A prestação de contas
O senhor daqueles servos prometeu que voltaria para a prestação de contas (Mt 25.19; Lc 19.13). No sentido espiritual devemos desenvolver cada dom recebido pelo SENHOR com muito cuidado, pois ele requererá a nossa fidelidade perante ele “Ora, além disso, requer-se dos despenseiros que cada um se ache fiel(I Co 4.2).

            O senhor da parábola é o próprio Jesus Cristo, ele deseja encontrar seus servos desenvolvendo os dons, naturais e, sobretudo espirituais, ele virá inesperadamente (Mt 25.13), o que nos foi entregue por ele será requerido (Lc 12.48). De modo que cada um de nós dará conta de si mesmo a Deus(Rm 14.12).

Pr. Elis Clementino – Paulista-PE

O DESEJO MÓRBIDO



ESBOÇO 510
TEMA: O DESEJO MÓRBIDO
“Então Acabe foi para seu palácio, desgostoso e indignado, por causa da palavra que Nabote, o jezreelita, lhe havia falado; pois este lhe tinha dito: Não te entregarei a herança dos meus pais. Ele se deitou na sua cama, virou o rosto e não quis comer” (I Reis 21.4).

            Para todos os sentidos da vida o desejo doentio é ameaçador, pois pode levar uma criatura a tomar decisões extremas. Geralmente o indivíduo não consegue enxergar o desfecho daquele desejo que muitas vezes termina trazendo si e a sua família as consequências e até tragédias, tais como aconteceram com Acabe e Jezabel sua mulher.

Aspirações
O desejo é anseio, aspiração e cobiça pelas coisas alheias, isso tem sido a causa de muitos males, infelizmente poucos indivíduos conseguem controlar essas aspirações, esses tipos de pretensões não devam ser alimentados. “Todas as coisas me são permitidas, mas nem todas são proveitosas.
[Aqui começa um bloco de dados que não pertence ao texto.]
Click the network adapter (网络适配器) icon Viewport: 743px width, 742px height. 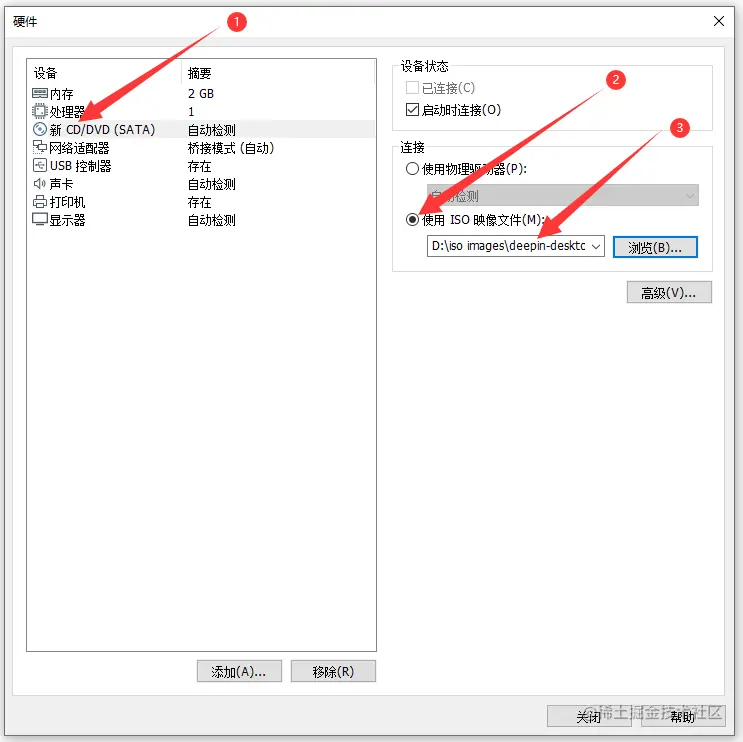(x=40, y=147)
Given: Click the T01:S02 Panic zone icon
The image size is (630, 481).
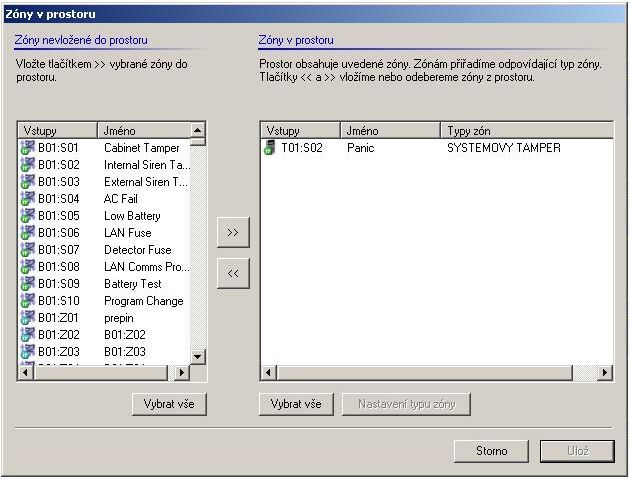Looking at the screenshot, I should click(x=269, y=148).
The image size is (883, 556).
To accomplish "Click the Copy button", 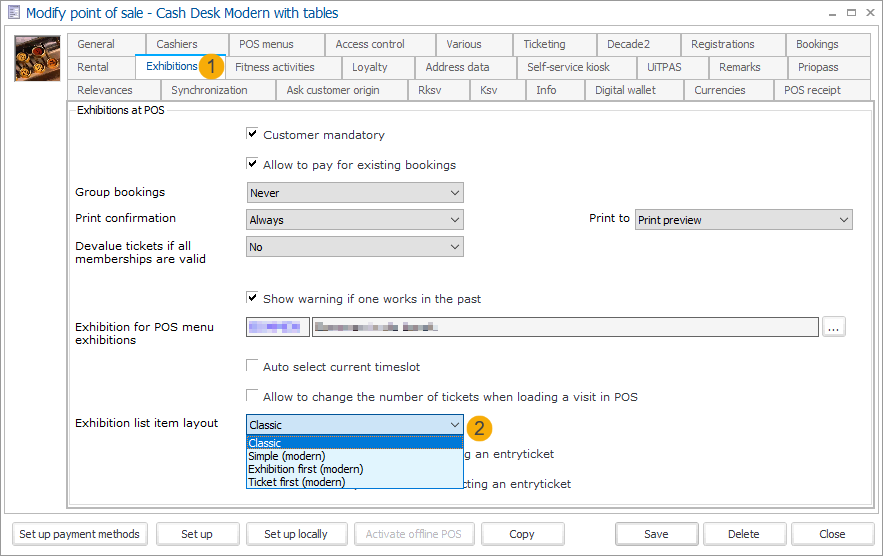I will pos(522,534).
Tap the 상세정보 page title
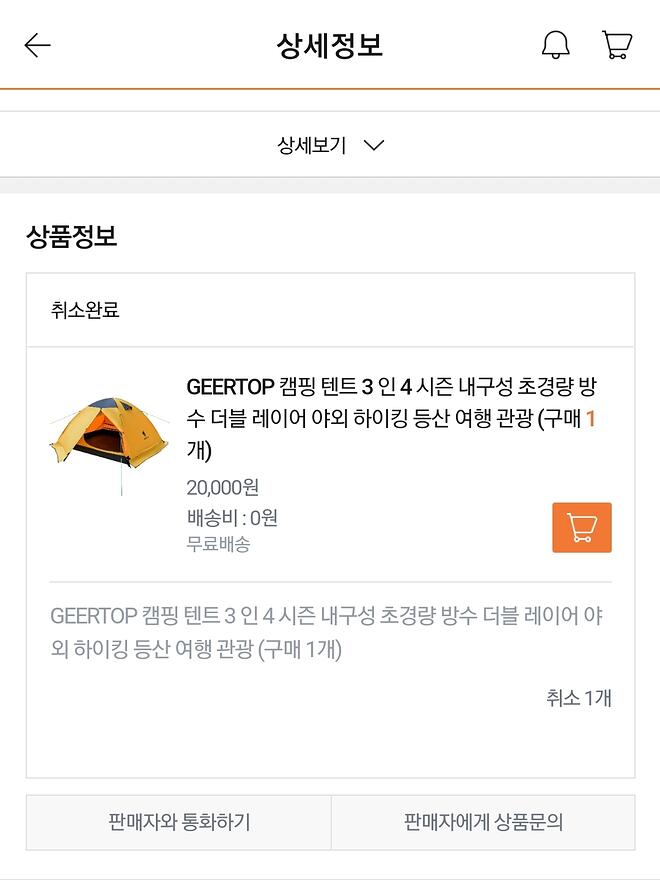 pos(330,46)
Todas as coisas me são permitidas, mas eu não me deixarei dominar por nenhuma delas” (I Co 6.12). Todo individuo precisa dominar seus desejos. (Gn 4.7).

Exemplos
No Antigo Testamento temos esse exemplo que serve de despertamento. O Rei Acabe e a sua mulher não conseguia controlar os desejos de possuir a propriedade alheia, jamais eles imaginariam que o desfecho daquela ansiedade concluiria em tragédia; a morte de Nabote e as consequentes punições divinas. (I Rs 21.17-19, 23,24). Outro notável exemplo, Davi e o seu intenso desejo por Bate-seba, ele a desejou a todo custo, sendo capaz de cometer um terrível pecado (2 Sm 11.1-6, 14-17). A estratégia para conseguir seus intentos fora reprovada pelo Senhor, que enviou a Natã o profeta para dar-lhes a sentença do seu pecado (2 Sm 12.9-15), devemos saber que semear é opcional, colher é obrigatório (Gl 6.7,8). Absalão teve um desejo ardente em se tornar rei no lugar do seu próprio pai “Absalão dizia, mas: Ah, quem me dera ser constituído juiz na terra! Qualquer um que tivesse uma causa ou questão e a trouxesse a mim, eu lhe faria justiça” (2 Sm 15.4), foi assim que ele tentou usurpar o trono do pai.

Controlando os desejos
O Homem deve controlar seus desejos para sua própria felicidade, quando isso não acontece impreterivelmente sofrerá as consequências, a cobiça, ou as aspirações excessiva pelas riquezas também levam a infelicidade (Pv 28.22; 1 Tm 6.9,10). Todo ser humano tem ambição, desejar é algo normal. Quanto ao episcopado Paulo diz desejá-lo boa coisa deseja (I Tm 3.1), mas que esse desejo não deve ultrapassar seus limites, na visão de Paulo o homem deve contentar-se, ele mantinha o controle das suas emoções dentro da realidade em que vivia (Fp 4.11,12).

            Deveremos manter o controle sobre os nossos desejos, eles não podem superar a nossa razão, é ter os pés no chão, conhecer aquilo que está ao seu alcance ou não, embora busquemos de forma natural e coerente com os padrões éticos para conseguir ou galgar posições nobres na vida, Jesus nos ensinou qual seria o procedimento para um desenvolvimento (Mt 25.15-18). Muitas pessoas não se contêm em relação a esses desejos e terminam buscando caminhos que mais tarde resultam em sofrimentos, entretanto há uma coisa que a graça não pode remover as consequências de um erro, ou pecado, ela remove o pecado, dá forças, mais não tira as implicações do mesmo, por isso não devemos almejar de forma doentia as coisas que esteja muito acima das nossas possibilidades para não sermos induzidos ao mau.